:: Material to process

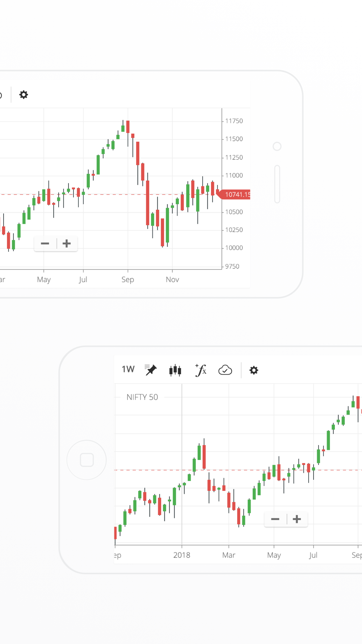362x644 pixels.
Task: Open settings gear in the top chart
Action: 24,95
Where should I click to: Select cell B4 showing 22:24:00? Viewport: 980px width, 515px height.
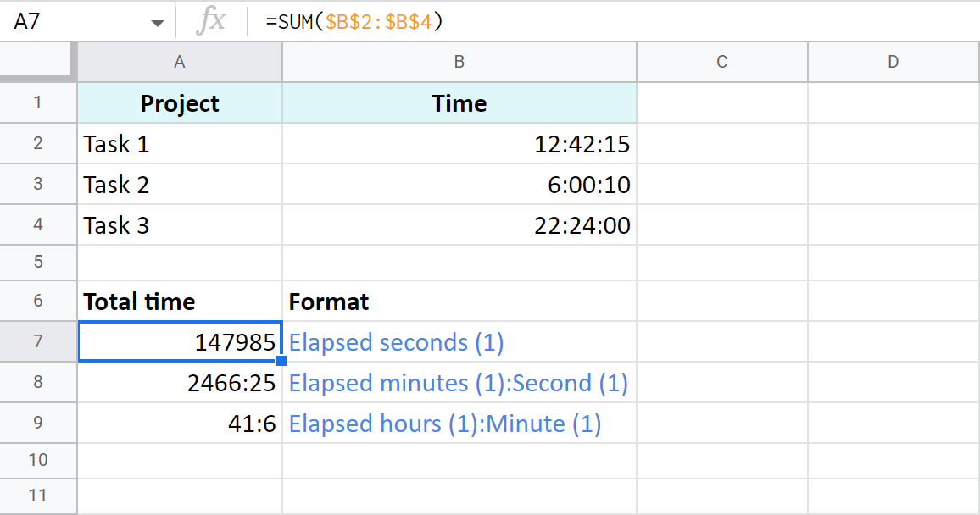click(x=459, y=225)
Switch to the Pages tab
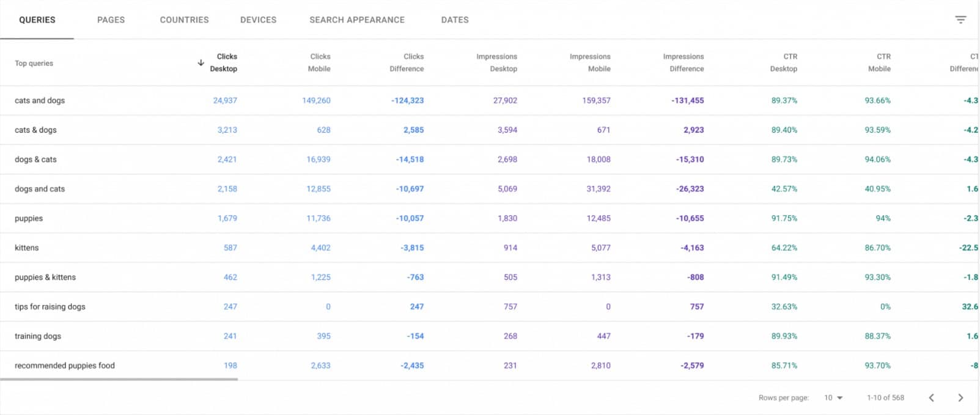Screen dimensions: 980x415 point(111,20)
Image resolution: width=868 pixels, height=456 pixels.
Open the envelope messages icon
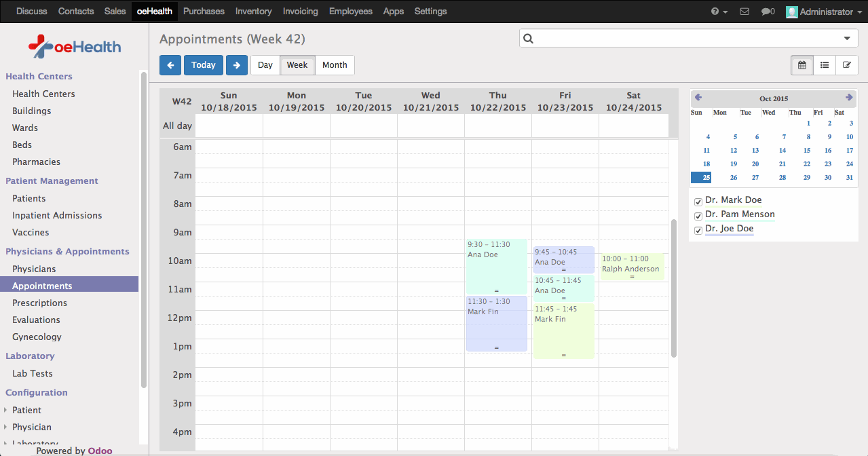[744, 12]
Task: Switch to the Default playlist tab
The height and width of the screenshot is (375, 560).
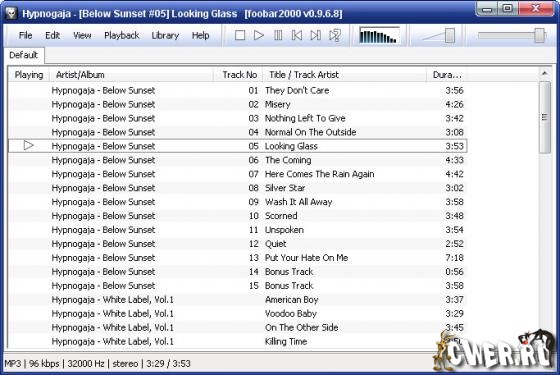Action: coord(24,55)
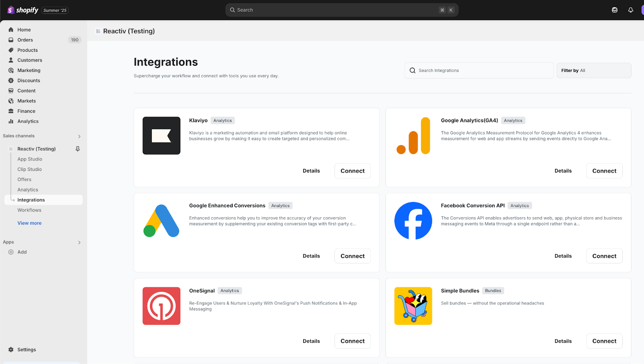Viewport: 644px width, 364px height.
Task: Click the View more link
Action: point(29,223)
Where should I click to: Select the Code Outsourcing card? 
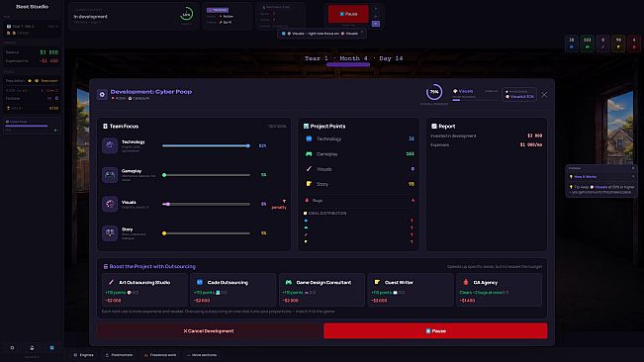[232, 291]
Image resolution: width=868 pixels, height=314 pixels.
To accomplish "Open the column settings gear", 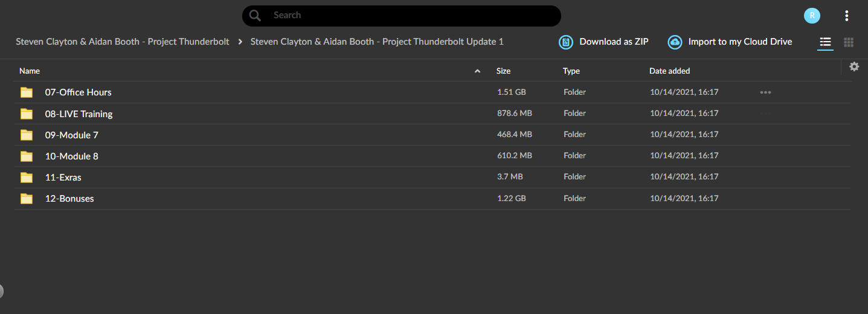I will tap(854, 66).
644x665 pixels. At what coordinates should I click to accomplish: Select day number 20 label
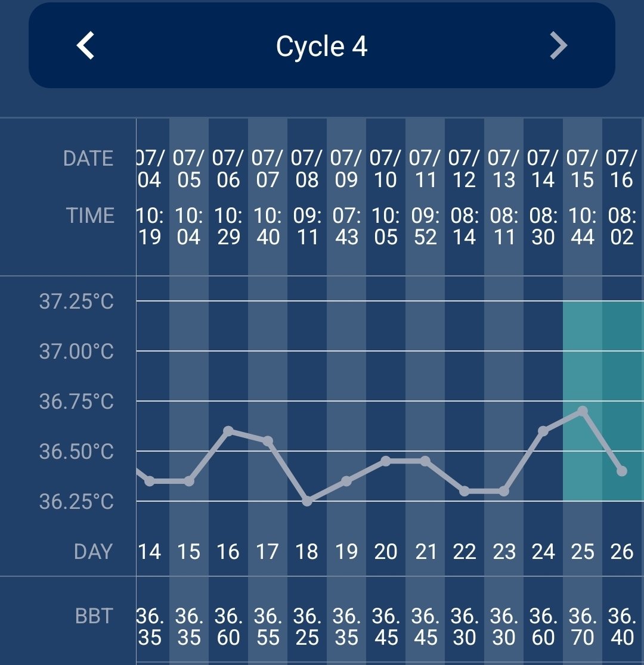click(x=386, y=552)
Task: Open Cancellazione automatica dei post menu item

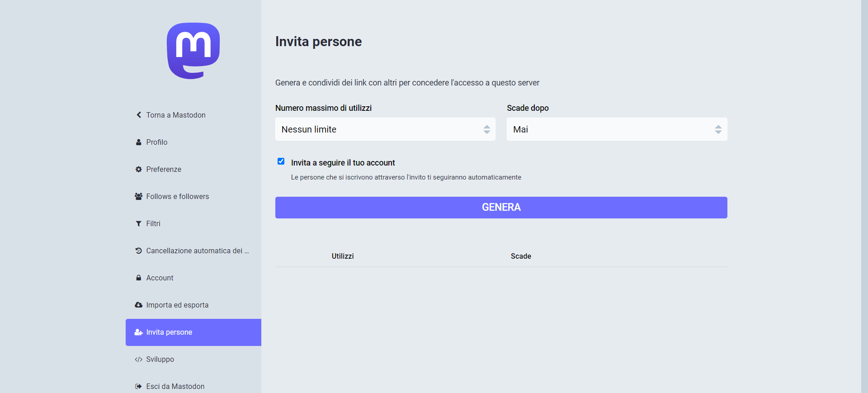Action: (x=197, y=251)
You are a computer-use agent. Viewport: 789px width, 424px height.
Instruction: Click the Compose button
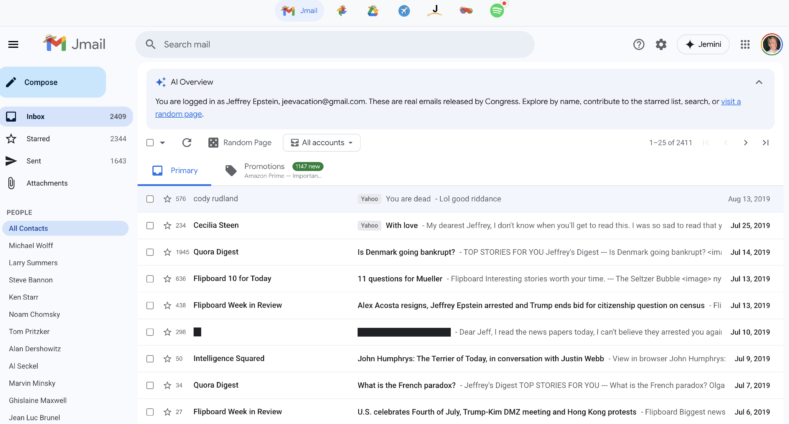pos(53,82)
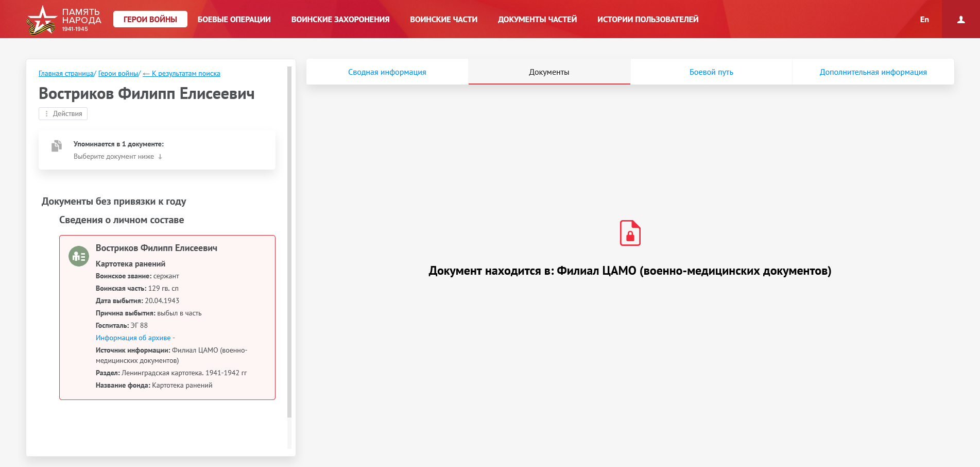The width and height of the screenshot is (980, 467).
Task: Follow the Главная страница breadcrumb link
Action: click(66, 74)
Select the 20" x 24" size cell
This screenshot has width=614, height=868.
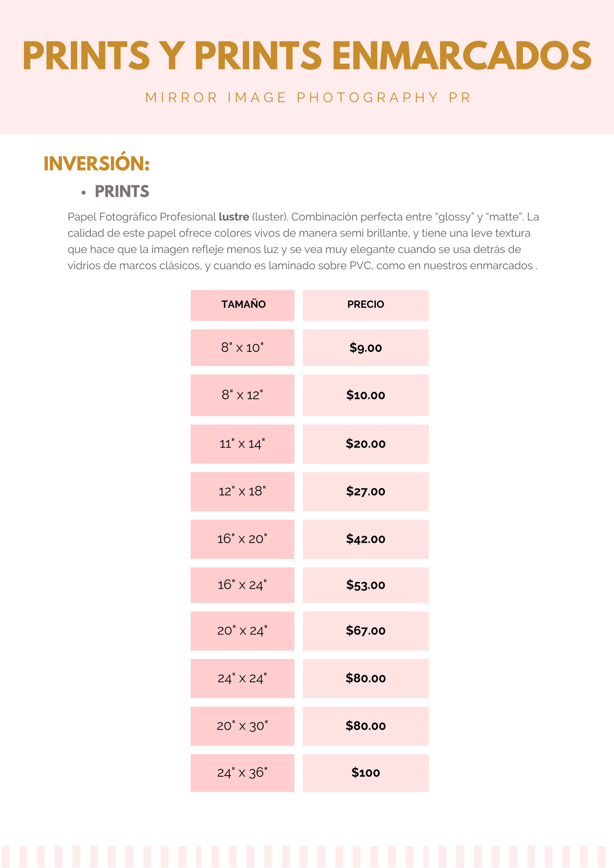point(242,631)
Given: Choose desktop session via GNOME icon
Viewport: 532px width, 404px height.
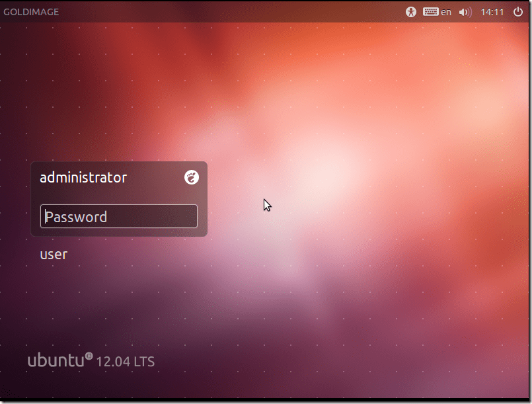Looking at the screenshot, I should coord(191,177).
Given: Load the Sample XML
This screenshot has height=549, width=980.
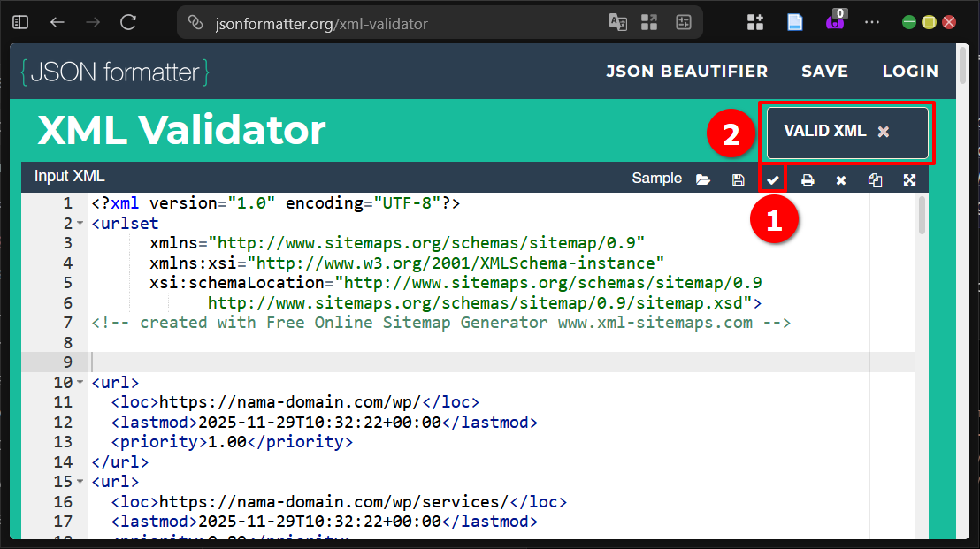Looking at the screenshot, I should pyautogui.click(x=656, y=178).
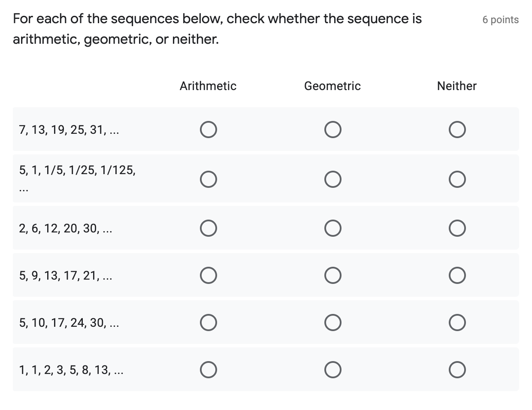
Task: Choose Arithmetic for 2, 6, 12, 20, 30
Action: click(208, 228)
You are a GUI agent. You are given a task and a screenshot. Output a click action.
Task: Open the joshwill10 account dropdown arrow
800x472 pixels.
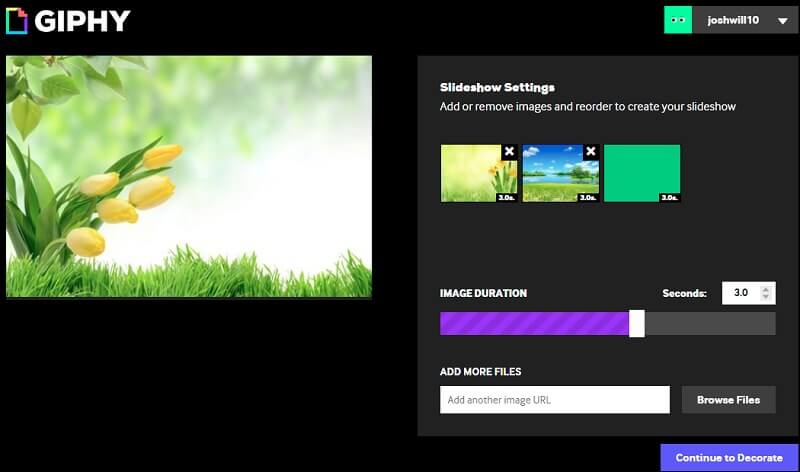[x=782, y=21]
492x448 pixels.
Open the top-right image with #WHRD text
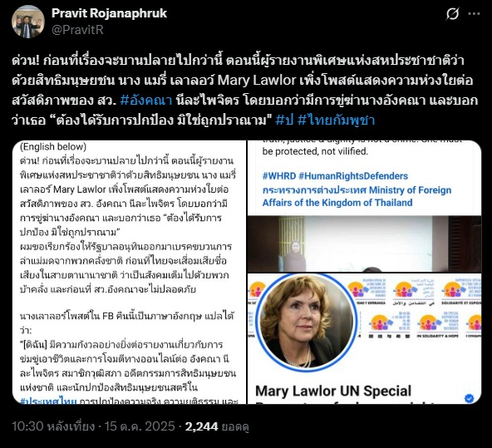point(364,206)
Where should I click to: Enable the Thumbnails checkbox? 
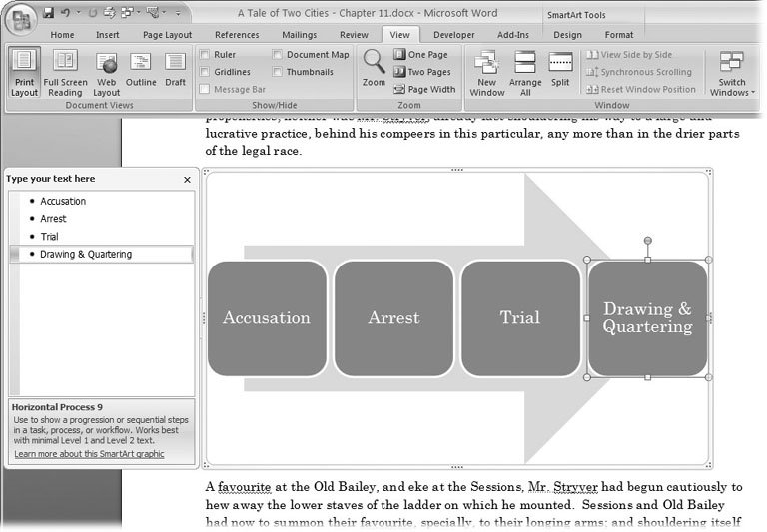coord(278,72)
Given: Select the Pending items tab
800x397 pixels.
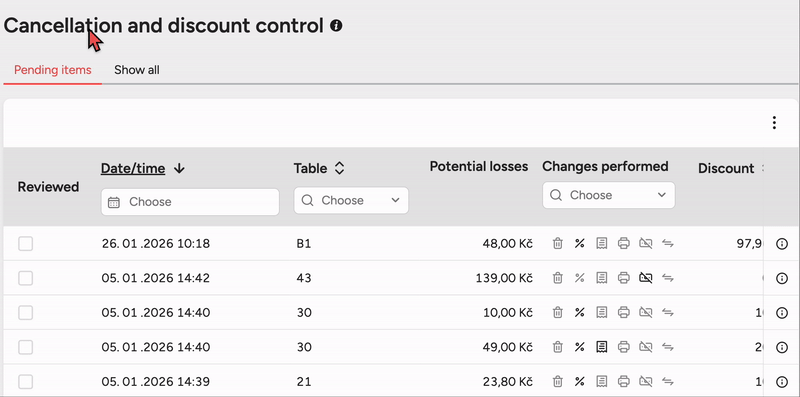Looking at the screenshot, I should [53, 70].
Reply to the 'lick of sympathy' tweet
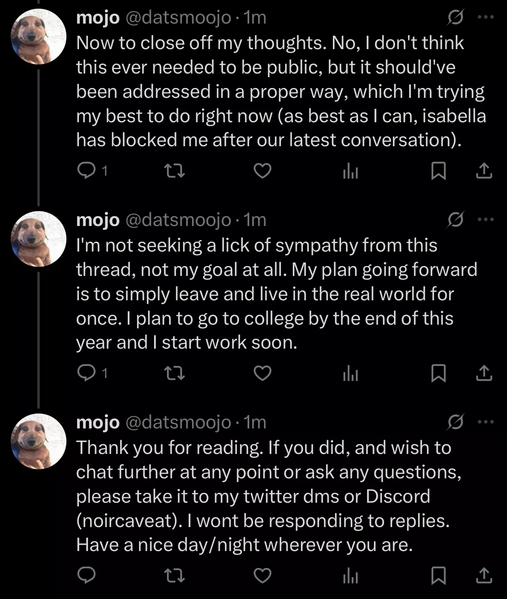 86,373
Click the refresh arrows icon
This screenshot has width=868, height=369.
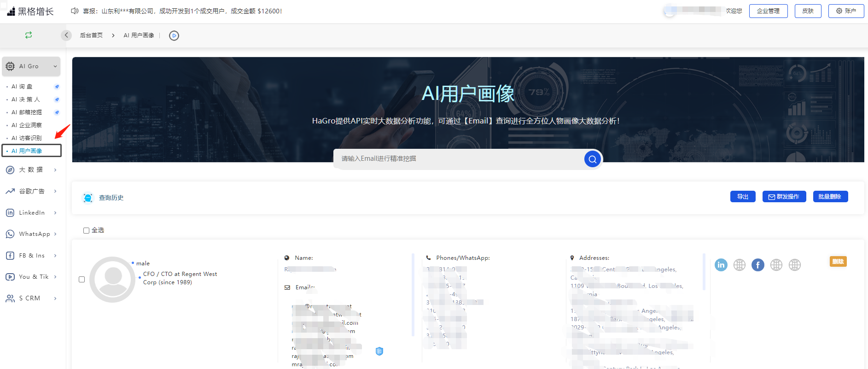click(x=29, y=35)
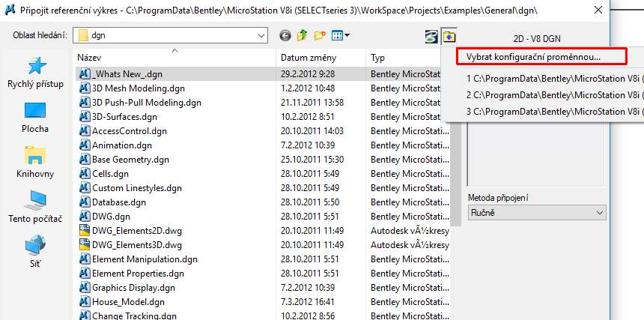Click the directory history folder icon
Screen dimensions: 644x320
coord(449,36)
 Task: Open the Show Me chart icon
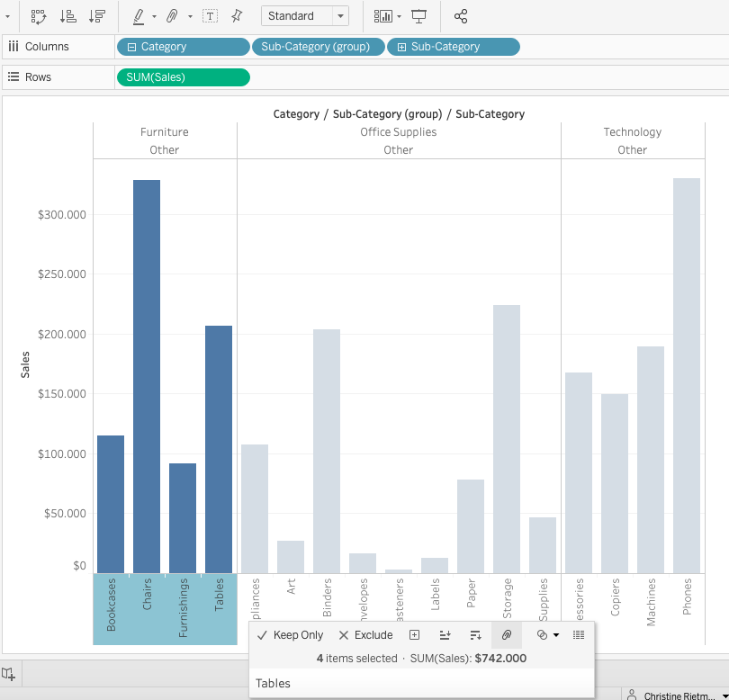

::::

Aim of the exercise
Exactly the lines from the line that contains "800x472 pixels." through the last line above, and no other lines, must be output, with pictures excluded.

Response area
800x472 pixels.
[x=782, y=21]
492x448 pixels.
Open the top-right image with #WHRD text
point(364,206)
Where should I click to: Enable the Thumbnails checkbox? 
coord(278,72)
Given: Select the Pending items tab
800x397 pixels.
Looking at the screenshot, I should [53, 70].
Reply to the 'lick of sympathy' tweet
 86,373
Click the refresh arrows icon
This screenshot has width=868, height=369.
click(x=29, y=35)
Click the directory history folder icon
Screen dimensions: 644x320
coord(449,36)
 Task: Open the Show Me chart icon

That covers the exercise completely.